Content starts

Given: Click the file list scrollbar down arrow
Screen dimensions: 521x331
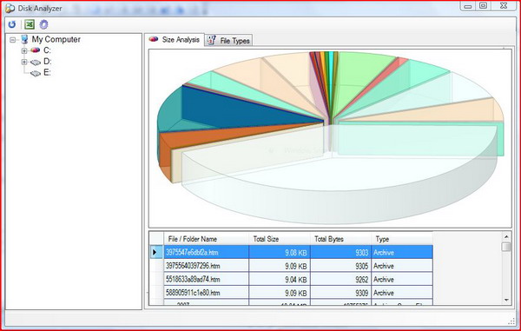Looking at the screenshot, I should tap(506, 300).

Content ends
Content starts

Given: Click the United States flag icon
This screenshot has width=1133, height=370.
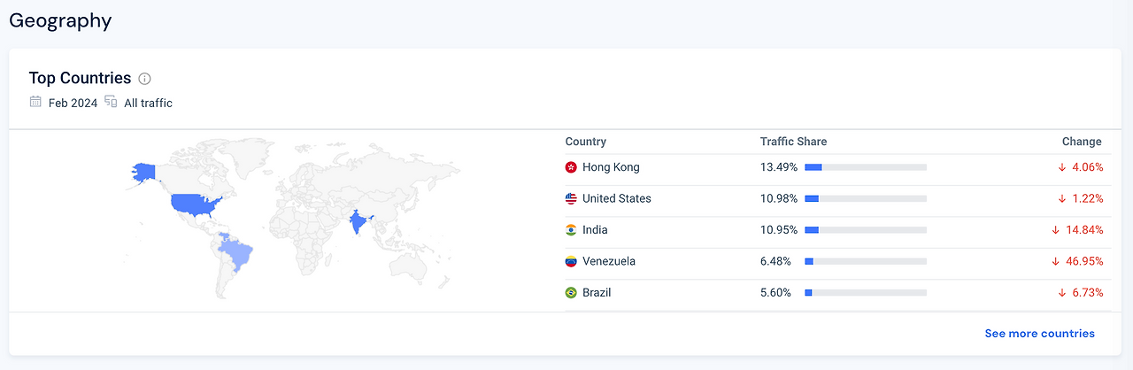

Content ends

# Exercise prompt
From the records above, return each line that has the string "Click".

# Exercise solution
Given: Click the file list scrollbar down arrow
Given: Click the United States flag icon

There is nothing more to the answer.